# Voltaje de salida correcto?



## Borromeo (Abr 15, 2006)

me acabo de hacer una fuente de alimentacion con un transformador de 32 V 4 A, y un regulador LM338K, la cuestion es que el transformador me da una salida de 44 voltios en continua, pero, ¿ por que tengo 42 voltios de salida en el LM338K?, ¿es normal?, estaba creido q te lo regulaba el solito a 32 como mucho.
Saludos

Gracias a todos.



			
				Apollo dijo:
			
		

> Título editado


----------



## Nilfred (Abr 16, 2006)

Si pones solo el LM338K te tiene que dar 1,2v a la salida.
Si esta demasiado solo tenes que acompañarlo por al menos un puente de diodos y 2 capacitores.
Lo normal es que lleve una resistencia de 120 y una variable de 5k, pero como solo se usan 3k es mejor poner en serie una lineal de 2k y otra multivueltas de 1k; asi logras una REGULACION mas precisa.
Bajate el datasheet y fijate como se usa.


----------



## Borromeo (Abr 17, 2006)

si, Nilfred, use el montaje basico que esta en el Datasheet, una resistencia de 120 ohm entre la salida y adj, y un potenciometro de 4k7 entre adj y masa, claro, con sus correspondientes capacitores, su puente, etc,
La tension minima de salida esta bien 1.2voltios, pero la maxima? esta bien q en la entrada hay 44 voltios, pero pense que el LM338 me lo regulaba solo, hasta los 32 como mucho, estos 40 voltios me dañara al Lm338?

aludos. Gracias por responder.


----------



## dinguel (Oct 16, 2007)

Buenas a tod@s. Según las caracteristicas del integrado Vi- Vo >=35 Vcc , traducido al castellano que la diferencia entre la entrada y la salida del integrado no tiene que ser superior a 35 voltios en continua.  http://www.ortodoxism.ro/datasheets/stmicroelectronics/2576.pdf

NaCl U 2


----------



## jona (Oct 16, 2007)
::::::::
**TRABAJO REQUERIDO:**
[A] Enumera, sin repetir ninguno, los nombres de usuario que encabezan las publicaciones del hilo sobre el LM338K.
[B] Por favor, convierte en una lista breve el párrafo del hilo sobre el LM338K que empieza con "Lo normal es que lleve" y conserva sus datos principales.
[C] Reproduce palabra por palabra, del hilo sobre el LM338K, todo lo que va desde "me acabo de" hasta "Gracias a todos.".

**DATOS:**
::::::::
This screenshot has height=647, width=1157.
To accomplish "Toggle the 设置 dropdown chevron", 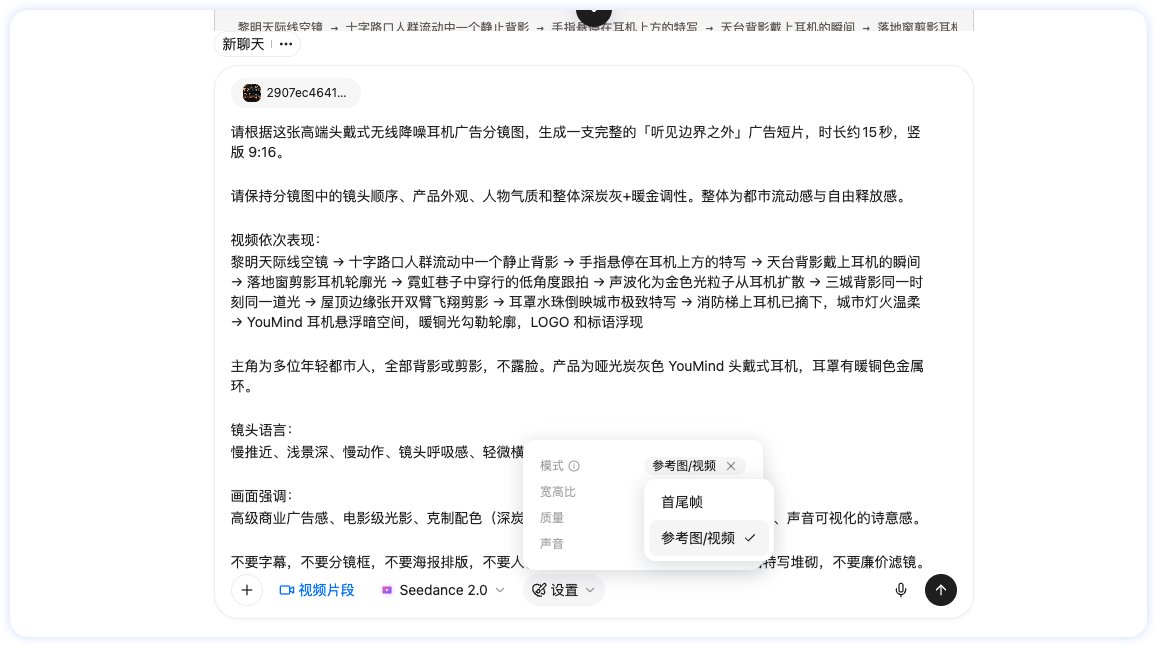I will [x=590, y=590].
::::::::
**LISTA DE SOLUCIONES:**
[A] Borromeo, Nilfred, dinguel, jona

[B]
- Lo habitual es una resistencia de 120 y una variable de 5k.
- Como solo se usan 3k, es mejor poner en serie una lineal de 2k y una multivueltas de 1k.
- Así se logra una regulación más precisa.

[C]
me acabo de hacer una fuente de alimentacion con un transformador de 32 V 4 A, y un regulador LM338K, la cuestion es que el transformador me da una salida de 44 voltios en continua, pero, ¿ por que tengo 42 voltios de salida en el LM338K?, ¿es normal?, estaba creido q te lo regulaba el solito a 32 como mucho.
Saludos

Gracias a todos.